Exercise directions
Would you transcribe the records below exactly, omitting every picture?

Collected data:

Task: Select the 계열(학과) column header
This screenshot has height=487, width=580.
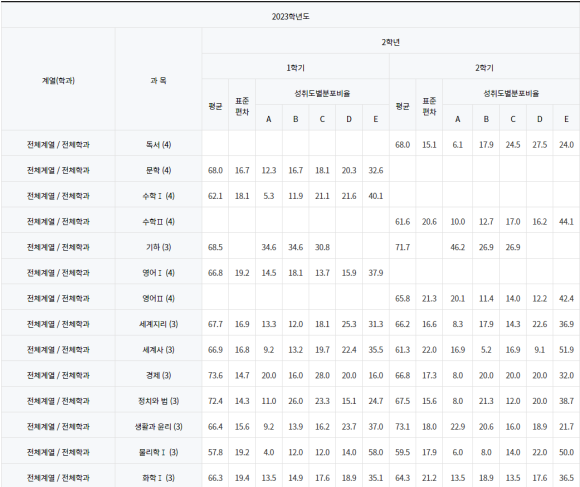Action: pyautogui.click(x=58, y=80)
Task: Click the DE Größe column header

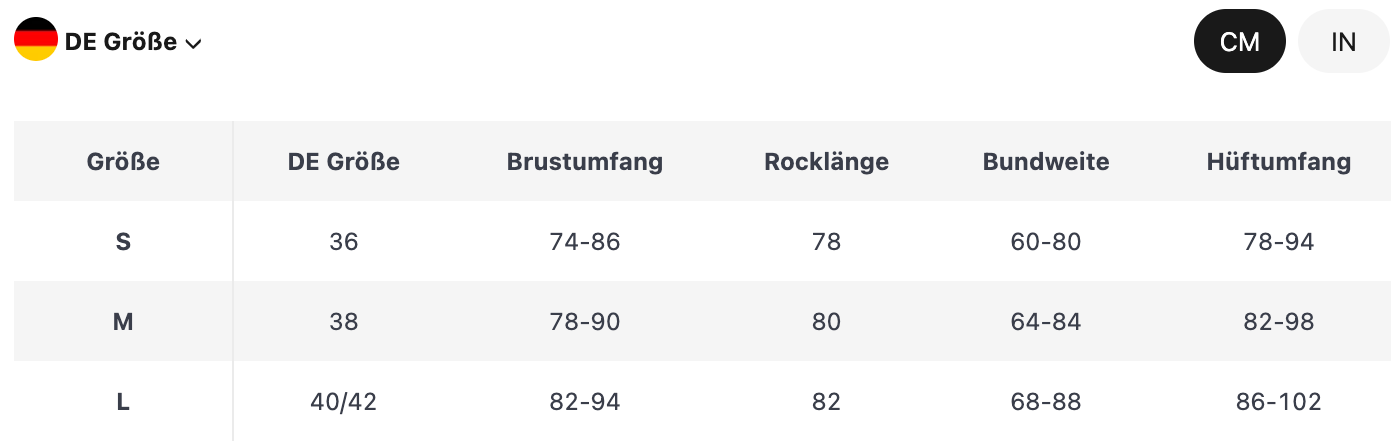Action: click(x=344, y=161)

Task answer
Task: Select the 계열(학과) column header
This screenshot has height=487, width=580.
Action: pyautogui.click(x=58, y=80)
Task: Click the DE Größe column header

Action: click(x=344, y=161)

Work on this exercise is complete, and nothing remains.